Les compléments alimentaires sont aussi dans le viseur car « certains produits achetés à l’étranger peuvent contenir des substances prohibées ». Pour le COPF, l’objectif est clair : éviter les sanctions, mais aussi protéger la réputation des sportifs et celle du fenua. « Dans la mesure où les Jeux et les Mini-Jeux intègrent un circuit international avec l’Australie et la Nouvelle-Zélande avec des qualifications pour les JO, il va y avoir de plus en plus de contrôles. L’idée, c’est que l’on forme les gens pour éviter ces problèmes. » Et donc éviter de porter atteinte à la réputation de l’athlète et aussi celle du fenua. « Il faut absolument que l’on les gens viennent, écoutent et apprennent », insiste le directeur technique.

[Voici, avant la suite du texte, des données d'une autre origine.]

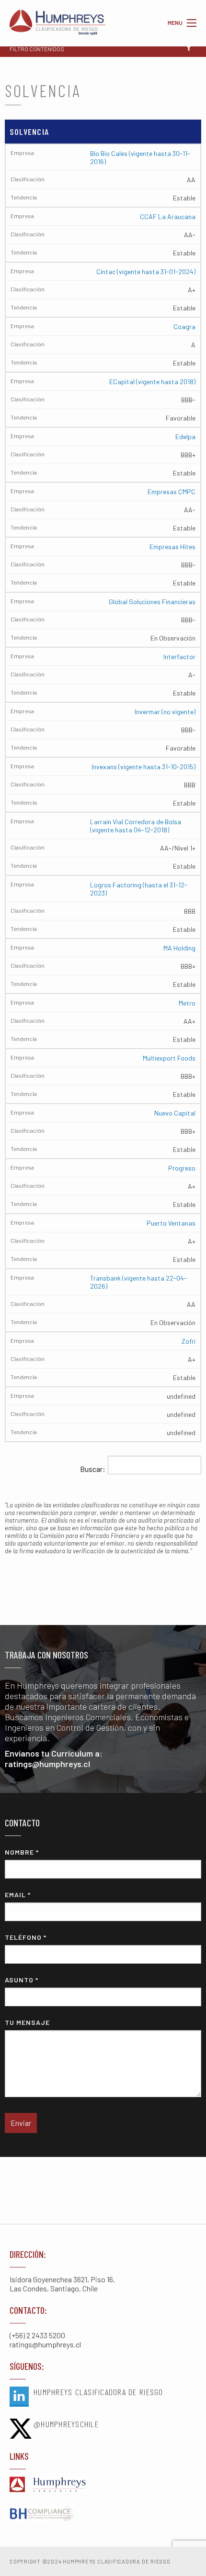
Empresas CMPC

Une délégation de 198 personnes

Deux sessions en live sur internet sont prévues pour les athlètes résidant dans les îles. Pour les autres, la participation en présentiel est exigée. Ils doivent trouver le temps d’assister à une des sept sessions proposées. Ceux qui ne respecteraient pas cette obligation pourraient finalement ne pas faire partie de la sélection. « Le COPF garde la main sur les validations finales, prévient le Eric Zorgnotti. On sait très bien que si la formation n’est pas obligatoire, beaucoup ne viendront pas. Donc aujourd’hui, c’est clair : si je suis sélectionné, je dois y aller. C’est un devoir. » Au total, 131 athlètes (70 hommes et 61 femmes) sont concernés et font donc partie de la délégation polynésienne, qui comptera finalement 198 personnes, au lieu des 181 annoncées il y a un mois par le Pays. Les premiers départs pour Palau débuteront le 18 juin avec l’équipe logistique. Les départs des sportifs s’étaleront du 23 au 30 juin, avec des retours prévus entre le 6 et le 11 juillet.